Finances played a part in the campaign for annexation. Some Bradford residents had businesses in Haverhill and wanted lower taxes. Traditionalists wanted Haverhill to be a dry town as Bradford was. Businesses in Lawrence, Portsmouth, and Andover wanted Haverhill to be a dry town to increase business in those towns. Bradford lacked the municipal resources and services that Haverhill had, such as hospitals and schools. Some Haverhill residents favored annexation so as to increase Haverhill's English population against the Irish, French-Canadians, Germans, Italians, Hungarians and Slovaks,

Bradford was primarily a farming community and there are a few farms still in operation. Bradford had several shoe manufacturers who later moved to Haverhill except for William Knipe's factory in Ward Hill. Several mills long operated on the Johnson's creek (now in Groveland).
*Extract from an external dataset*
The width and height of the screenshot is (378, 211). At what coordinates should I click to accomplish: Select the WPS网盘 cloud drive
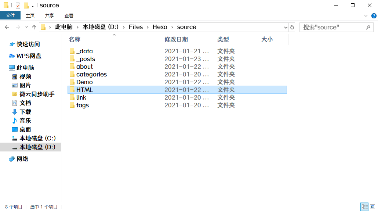[x=25, y=56]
These included fulling mills (used to remove the lanolin oil from woolen cloth), saw mills, bark mills, and grist mills for grinding corn.

==Education==
- Bradford College (closed 2000)
- Bradford Christian Academy
- Northpoint Bible College (closed 2026)
- Carleton School
- Caleb Dustin Hunking Middle School
- Bradford Elementary School
- Sacred Hearts School
- Greenleaf Elementary School
- Knipe Elementary School (now closed) (now the Bradford Christian Academy)
- Cogswell Elementary School (now closed)
- Peabody Elementary School (now closed)
- Wood Elementary School (now closed)
- Haverhill High School (Located across the Merrimack River in Haverhill proper)

==Notable people==
- Dick Blaisdell, baseball player.
- John F. Boynton, early leader in Latter Day Saint movement, geologist, and inventor.
- Isaac N. Carleton, educator, founder of Bradford's Carleton School.
- Walter Tenney Carleton, businessman, one of the three founding directors of NEC Corporation; attended school in Bradford.
- William Cogswell, U.S. Representative from Massachusetts and colonel in the Union Army during the American Civil War.
- Leonard W. Hardy, Presiding Bishop of The Church of Jesus Christ of Latter-day Saints.
- Milton H. Hardy, educator and founder of Young Men's Mutual Improvement Association.
- Ann Hasseltine Judson, America's first overseas female missionary.
- Walter F. Kelly, football player, coach, and physician.
- Bill Moisan, baseball player.
- John C. O'Connor, football player, coach, and physician.
- Molly Sullivan Sliney, Olympic fencer; moved to Bradford.
- George Davis Snell, co-recipient of 1980 Nobel Prize in Physiology or Medicine.
- Douglas Stuart, Biblical scholar; lives in Bradford.
- Daniel Thurston, officer during American Revolution, Member of Committee of Safety, and member of Committee drafting the Massachusetts State Constitution.
- Nathaniel Savory, one of the first American colonists who is said to have settled on the Bonin Islands.
- Rob Zombie, an American singer, songwriter, filmmaker, and voice actor.